Being Yourself: Someone Wants to be a Poet
“It is clear that we must trust what is difficult; everything alive trusts in it, everything in Nature grows and defends itself any way it can and is spontaneously itself, tries to be itself at all costs and against all opposition.” – Rainer Maria Rilke
Recently while talking with a friend about writing I evoked a memory of an evening writing class I started in the Navy. We wrote the first evening submitting our pieces. In the second the instructor sat on her desk reading from our papers.
She cynically read the first line of mine with exasperation and incredulity stating “God! Someone wants to be a poet!” I stopped breathing. Rolling her eyes she threw my paper to the side of her desk for effect. I don’t remember the remainder of that evening’s class nor did I return to others. My first line concerned itself with a handmade wooden boat pulled high on the sands while yet buffeted by the waves of a rising tide, and the sounds of the surf and wind.
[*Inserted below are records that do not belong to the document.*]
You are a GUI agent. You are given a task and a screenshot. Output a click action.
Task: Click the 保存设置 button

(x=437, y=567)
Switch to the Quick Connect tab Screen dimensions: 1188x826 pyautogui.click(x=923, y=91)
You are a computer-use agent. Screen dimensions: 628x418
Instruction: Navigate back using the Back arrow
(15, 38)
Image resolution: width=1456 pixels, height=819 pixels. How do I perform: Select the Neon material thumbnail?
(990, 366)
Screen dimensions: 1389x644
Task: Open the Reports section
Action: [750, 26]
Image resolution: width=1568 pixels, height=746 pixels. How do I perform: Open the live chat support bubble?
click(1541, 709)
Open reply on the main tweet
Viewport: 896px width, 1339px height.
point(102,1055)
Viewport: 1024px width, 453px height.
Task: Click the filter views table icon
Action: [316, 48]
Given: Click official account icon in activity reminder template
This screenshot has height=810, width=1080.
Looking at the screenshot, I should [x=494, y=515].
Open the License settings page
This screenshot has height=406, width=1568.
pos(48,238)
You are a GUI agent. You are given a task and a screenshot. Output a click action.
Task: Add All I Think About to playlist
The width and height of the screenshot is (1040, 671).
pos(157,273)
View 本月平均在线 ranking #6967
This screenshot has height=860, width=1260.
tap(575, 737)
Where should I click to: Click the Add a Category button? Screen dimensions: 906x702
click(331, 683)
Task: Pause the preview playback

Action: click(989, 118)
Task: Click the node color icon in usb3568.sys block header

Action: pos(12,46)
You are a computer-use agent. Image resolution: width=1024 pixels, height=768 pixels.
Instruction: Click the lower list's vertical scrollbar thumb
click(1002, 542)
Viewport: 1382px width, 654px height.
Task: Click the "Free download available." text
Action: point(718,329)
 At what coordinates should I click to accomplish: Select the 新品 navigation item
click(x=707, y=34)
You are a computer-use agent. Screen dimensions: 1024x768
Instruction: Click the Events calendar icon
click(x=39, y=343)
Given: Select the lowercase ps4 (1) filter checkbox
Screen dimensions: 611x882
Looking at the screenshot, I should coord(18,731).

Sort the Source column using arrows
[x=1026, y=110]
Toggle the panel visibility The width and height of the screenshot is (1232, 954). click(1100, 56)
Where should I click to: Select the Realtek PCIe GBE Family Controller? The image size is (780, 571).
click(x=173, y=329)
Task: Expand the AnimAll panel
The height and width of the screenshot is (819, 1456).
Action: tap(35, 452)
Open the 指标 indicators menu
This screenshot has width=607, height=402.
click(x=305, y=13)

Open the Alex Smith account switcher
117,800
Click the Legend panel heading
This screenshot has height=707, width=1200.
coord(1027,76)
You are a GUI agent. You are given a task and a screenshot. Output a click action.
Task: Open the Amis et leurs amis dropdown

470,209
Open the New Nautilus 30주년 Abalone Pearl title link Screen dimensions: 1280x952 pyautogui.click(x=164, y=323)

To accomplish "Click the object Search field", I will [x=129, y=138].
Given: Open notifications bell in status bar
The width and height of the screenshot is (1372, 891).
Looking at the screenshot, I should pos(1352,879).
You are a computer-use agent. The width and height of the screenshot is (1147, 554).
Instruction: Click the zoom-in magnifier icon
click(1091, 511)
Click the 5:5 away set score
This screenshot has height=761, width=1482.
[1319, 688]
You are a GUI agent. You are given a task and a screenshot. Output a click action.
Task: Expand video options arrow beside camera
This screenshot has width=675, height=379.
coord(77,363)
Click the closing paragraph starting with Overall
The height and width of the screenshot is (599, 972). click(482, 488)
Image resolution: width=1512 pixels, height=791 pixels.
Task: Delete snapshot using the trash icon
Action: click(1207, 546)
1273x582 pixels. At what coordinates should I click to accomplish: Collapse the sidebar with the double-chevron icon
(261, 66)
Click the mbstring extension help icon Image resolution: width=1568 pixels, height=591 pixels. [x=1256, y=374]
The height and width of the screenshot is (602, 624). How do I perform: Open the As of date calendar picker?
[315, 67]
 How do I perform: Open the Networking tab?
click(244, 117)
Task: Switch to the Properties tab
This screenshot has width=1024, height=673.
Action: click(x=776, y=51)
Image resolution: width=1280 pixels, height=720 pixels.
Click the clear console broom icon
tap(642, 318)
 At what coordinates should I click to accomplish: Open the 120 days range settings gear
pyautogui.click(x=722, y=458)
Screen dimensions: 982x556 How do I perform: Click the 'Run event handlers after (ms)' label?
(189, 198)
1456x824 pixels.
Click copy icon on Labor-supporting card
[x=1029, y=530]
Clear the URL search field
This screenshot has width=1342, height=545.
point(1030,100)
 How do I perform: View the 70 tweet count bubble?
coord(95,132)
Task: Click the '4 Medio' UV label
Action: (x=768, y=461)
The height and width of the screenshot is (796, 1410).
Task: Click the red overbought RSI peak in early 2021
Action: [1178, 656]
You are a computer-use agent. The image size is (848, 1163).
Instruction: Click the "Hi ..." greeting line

As I continued talking with my friend my neck began to hurt and stiffen and my throat tightened. In my mind’s eye I was watching images of ancestors on my mother’s side: they were inured to constraint upon constraint of their expression. I saw too my own history of constraints: In the seventh grade for example, the band teacher told me to put the sticks to my snare drum down and return to study hall as “I was having too much fun and not taking class seriously.” I did as he directed.
The Mystery is bent on changing us. Though not exclusively, we are changed by how we navigate difficulties. The late anthropologist Angeles Arrien said “Neither push to make things happen nor hold yourself back.” If we collapse in the face of difficulties, we are holding ourselves back. If we blame or attack, we are caught up in the folly of pushing to make things happen. Each response is self-defeating and disempowering. **
In each of my examples I collapsed. Proving we are more powerful than opposing forces never occurs through attacking, pushing-back, resisting, or collapsing. Rather, prevailing ensues from becoming a countervailing force equal to the opposition in each moment: neither pushing nor collapsing. Prevailing is standing in our relaxed sovereign power; it is being guided by non-ordinary forces informing the what and how of our next actions.
The seventh grade boy in band and the nineteen year old in the writing class were ill-prepared to do anything but collapse. They lacked a connection to Wisdom: They had unhealed ancestral, familial and personal injuries (Aka: difficulties) awaiting remedy. Collapsing in their respective circumstances was inevitable, of necessity; though painful their collapses were boons to later changes and healing.
The boards or timbers comprising the hulls of beached boats shrink leaving the boats devoid of buoyancy. For these boats to fulfill their purpose they need be submerged in water for extended periods. Only then may they be surfaced and placed in service. The waters and seas are feminine. At nineteen I was unaware of the absences of feminine nurturing in my upbringing; of her absences in the lives of my parents—and those before them, and those before them.
The crush of difficulties and our proper responses to them gives rise to gravitas—our soul weight—our rightly weighted keels ensuring our stability, our seaworthiness, and our capacities to counterbalance forces opposing us.
The lecturer, explorer and mystic Paul Richards reminds us that our power is assessed not in how hard a punch we can throw but rather in how hard a punch we can take. Being gracious, embodying an equanimity, consenting to and relaxing into the difficulties we face garners us greater ease in our lives. So too does being attuned and in touch with the Mystery. She provides clarity regarding what to do and how to do it. Being so attuned furthers our capacities in seeing and appreciating beauty—in our difficulties—and in all things. (Beauty is code for the feminine.)
The younger me, the one having too much fun in band unwittingly knew the rhythm of Life was something other than seriousness. The guy in the writing class was unaware of his deeper intent in taking the class: he wanted to learn to skipper his boat. Thanks to the selves I’ve been I am in open waters now reacquainting myself with non-ordinary Life rhythms.
I want a poetic life and to be myself. Both are more easily realized by being kind, generous, gracious and compassionate with my Self and others. Gratitude helps too. In the cycling repetitions of Beauty in the canon in which I find myself I ask—“How is the snare drum in Ravel’s Bolero?” https://www.youtube.com/watch?v=3KgpEru9lhw
* The Russian ballerina Ida Rubinstein commissioned Ravel’s Bolero, thus her painting by Valentin Servo.
** There are times of course when the Mystery demands that we fight for our lives or those of others. We know this. Let go of any beliefs standing between you and genuinely caring for, defending and preserving yourself and others in your care.